Edited to add: I got this line from https://github.com/nodejs/docker-node/blob/main/docs/BestPractices.md#node-gyp-alpine

[sarayourfriend]

@obulat I'll document that.

Could y'all try an experiment for me and try to run the built image from ghcr locally on your macs?

Running like this should do it (you may need to pull before but I think docker run does that automatically for you).

docker run -it -p 127.0.0.1:8443:8443/tcp ghcr.io/wordpress/openverse-frontend:sha-2597091

As long as it runs on mac then I'm okay with it not being able to build on mac... mostly because this particular build is meant as a CI artifact anyway but being able to get someone quickly running a specific version of the frontend on any computer is ostensibly useful. We could for example add another comment to PRs with the docker run ... above pre-filled with the latest image for the branch (a kind of "per-branch preview" until we are able to actually provision per-branch infrastructure and deployments... something a long way off).

[obulat]

I get a warning:

WARNING: The requested image's platform (linux/amd64) does not match the detected host platform (linux/arm64/v8) and no specific platform was requested

But it runs fine!!! 🎉 And it starts really fast.

[obulat]

Oh, I also wanted to say that I've been using corepack for a while instead of Volta. It is supported in Jetbrains IDEs, too.

[krysal]

Same as @obulat, I ran it and it works! ✨ (with the warning).

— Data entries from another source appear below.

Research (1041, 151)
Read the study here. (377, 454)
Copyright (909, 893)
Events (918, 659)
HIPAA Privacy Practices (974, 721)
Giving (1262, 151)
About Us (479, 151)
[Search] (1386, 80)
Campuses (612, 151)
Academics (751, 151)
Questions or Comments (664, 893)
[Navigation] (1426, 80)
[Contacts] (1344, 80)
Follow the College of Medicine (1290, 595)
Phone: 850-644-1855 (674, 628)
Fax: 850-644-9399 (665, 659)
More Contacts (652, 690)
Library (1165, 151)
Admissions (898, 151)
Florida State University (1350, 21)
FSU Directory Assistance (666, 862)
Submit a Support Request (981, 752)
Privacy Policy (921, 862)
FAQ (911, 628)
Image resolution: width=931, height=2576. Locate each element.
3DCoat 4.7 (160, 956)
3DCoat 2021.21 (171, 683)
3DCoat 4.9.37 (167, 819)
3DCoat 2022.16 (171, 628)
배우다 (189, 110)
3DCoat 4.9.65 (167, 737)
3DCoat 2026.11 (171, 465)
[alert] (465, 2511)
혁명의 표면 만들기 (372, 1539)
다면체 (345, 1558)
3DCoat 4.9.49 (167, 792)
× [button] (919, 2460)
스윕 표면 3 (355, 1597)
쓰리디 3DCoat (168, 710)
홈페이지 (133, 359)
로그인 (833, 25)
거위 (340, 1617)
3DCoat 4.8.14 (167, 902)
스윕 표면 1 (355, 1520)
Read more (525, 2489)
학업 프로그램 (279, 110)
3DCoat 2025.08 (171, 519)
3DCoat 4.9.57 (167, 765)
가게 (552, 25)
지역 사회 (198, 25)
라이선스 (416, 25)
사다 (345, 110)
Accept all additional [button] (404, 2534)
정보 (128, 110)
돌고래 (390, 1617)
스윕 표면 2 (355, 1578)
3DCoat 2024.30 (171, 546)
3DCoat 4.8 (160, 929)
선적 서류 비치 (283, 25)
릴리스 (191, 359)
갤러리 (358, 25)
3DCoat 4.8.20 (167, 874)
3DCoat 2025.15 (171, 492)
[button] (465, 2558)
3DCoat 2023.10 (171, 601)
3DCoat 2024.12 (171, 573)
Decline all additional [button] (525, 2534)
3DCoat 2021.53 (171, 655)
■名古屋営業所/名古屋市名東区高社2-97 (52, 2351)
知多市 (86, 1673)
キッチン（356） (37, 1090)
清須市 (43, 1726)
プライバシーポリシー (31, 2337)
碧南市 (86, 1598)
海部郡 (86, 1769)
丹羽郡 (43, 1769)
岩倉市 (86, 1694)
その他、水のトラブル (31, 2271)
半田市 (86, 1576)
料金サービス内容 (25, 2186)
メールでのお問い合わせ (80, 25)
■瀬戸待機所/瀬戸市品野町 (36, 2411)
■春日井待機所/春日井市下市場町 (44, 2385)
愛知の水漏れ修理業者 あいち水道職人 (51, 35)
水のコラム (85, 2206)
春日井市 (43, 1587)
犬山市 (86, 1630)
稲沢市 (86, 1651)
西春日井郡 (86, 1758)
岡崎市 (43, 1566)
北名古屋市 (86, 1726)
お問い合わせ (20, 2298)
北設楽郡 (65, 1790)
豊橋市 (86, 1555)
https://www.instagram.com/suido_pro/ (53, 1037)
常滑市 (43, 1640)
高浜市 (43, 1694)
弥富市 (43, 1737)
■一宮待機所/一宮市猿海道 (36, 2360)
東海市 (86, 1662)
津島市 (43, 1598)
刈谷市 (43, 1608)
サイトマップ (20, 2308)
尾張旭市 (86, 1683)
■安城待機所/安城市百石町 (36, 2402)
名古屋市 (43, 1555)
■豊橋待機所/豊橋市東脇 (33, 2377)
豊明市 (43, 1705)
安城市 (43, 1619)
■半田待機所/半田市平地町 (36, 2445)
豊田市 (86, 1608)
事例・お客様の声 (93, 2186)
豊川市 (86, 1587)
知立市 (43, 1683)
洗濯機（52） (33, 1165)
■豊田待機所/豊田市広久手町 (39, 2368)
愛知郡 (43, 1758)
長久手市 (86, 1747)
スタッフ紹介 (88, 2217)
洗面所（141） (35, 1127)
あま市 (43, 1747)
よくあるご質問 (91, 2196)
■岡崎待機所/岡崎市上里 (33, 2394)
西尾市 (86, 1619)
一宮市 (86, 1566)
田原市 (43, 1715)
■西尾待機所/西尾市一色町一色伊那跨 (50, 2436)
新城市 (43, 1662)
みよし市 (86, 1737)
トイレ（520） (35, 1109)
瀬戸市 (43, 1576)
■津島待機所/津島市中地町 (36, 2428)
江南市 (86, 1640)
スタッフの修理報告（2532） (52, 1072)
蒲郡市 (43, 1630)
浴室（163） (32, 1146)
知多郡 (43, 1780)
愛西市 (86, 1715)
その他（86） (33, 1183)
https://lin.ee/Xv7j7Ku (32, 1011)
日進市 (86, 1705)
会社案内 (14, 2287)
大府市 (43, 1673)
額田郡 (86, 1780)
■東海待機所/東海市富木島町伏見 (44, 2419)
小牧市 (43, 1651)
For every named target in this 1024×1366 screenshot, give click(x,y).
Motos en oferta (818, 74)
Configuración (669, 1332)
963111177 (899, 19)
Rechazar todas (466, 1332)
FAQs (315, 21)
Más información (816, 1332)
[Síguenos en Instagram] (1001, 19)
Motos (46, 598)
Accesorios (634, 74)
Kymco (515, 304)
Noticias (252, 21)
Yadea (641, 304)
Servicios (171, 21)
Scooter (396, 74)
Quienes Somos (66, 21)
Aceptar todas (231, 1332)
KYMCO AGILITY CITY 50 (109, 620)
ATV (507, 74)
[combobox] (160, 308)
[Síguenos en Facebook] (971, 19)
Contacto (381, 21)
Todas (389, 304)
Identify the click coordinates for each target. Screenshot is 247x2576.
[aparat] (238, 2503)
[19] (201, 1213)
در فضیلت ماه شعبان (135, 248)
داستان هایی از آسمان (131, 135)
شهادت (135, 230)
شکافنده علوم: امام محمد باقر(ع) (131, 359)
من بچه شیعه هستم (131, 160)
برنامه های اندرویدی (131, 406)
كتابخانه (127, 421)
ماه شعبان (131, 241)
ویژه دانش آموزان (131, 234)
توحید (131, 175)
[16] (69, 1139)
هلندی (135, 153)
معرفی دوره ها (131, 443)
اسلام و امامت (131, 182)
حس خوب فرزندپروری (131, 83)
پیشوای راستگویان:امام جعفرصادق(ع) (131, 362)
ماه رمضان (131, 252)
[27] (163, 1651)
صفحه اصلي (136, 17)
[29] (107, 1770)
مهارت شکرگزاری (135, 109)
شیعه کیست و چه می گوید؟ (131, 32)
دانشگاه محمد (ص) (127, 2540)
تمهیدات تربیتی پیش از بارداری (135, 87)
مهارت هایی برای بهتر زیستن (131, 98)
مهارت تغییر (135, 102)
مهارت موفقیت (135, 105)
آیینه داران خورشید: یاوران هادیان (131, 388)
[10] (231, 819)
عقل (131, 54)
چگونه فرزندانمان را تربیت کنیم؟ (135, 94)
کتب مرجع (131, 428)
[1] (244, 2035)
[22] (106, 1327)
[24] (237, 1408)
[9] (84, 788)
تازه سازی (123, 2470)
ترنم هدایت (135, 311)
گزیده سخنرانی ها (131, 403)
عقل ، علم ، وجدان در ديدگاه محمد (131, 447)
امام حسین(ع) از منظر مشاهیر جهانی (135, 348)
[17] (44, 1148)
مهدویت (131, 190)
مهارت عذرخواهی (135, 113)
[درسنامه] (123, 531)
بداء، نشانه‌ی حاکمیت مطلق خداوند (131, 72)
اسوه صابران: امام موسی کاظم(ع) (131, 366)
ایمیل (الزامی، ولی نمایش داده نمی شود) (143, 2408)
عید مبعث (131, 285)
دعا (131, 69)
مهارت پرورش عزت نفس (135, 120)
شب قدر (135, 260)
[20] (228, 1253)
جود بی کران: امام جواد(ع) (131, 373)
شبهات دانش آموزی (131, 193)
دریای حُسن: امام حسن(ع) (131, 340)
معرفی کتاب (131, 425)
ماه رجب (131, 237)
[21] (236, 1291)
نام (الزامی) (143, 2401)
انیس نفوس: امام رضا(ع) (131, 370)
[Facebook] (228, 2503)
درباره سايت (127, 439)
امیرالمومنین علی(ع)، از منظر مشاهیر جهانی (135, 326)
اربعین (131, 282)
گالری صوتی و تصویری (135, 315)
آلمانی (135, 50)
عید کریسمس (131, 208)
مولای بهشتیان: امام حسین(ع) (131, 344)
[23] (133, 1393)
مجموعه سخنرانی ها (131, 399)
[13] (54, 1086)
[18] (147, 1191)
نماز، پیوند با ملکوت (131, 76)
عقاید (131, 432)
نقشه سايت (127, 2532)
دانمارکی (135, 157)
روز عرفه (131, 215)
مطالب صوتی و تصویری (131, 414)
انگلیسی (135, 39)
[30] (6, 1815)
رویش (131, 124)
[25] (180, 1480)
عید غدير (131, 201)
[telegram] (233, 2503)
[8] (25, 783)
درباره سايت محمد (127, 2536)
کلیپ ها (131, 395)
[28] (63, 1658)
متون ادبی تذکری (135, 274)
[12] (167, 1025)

What do you think of the suggested changes? @obulat @dhruvkb @zackkrida

[dhruvkb]

I like the changes, especially the part where we drop Docker Compose usage in local development. I can't imagine any scenario where we'd want to use it.

[sarayourfriend]

@krysal I'm going to merge this as is so that it stops failing on PRs but I will open a follow up to use chown instead of chmod.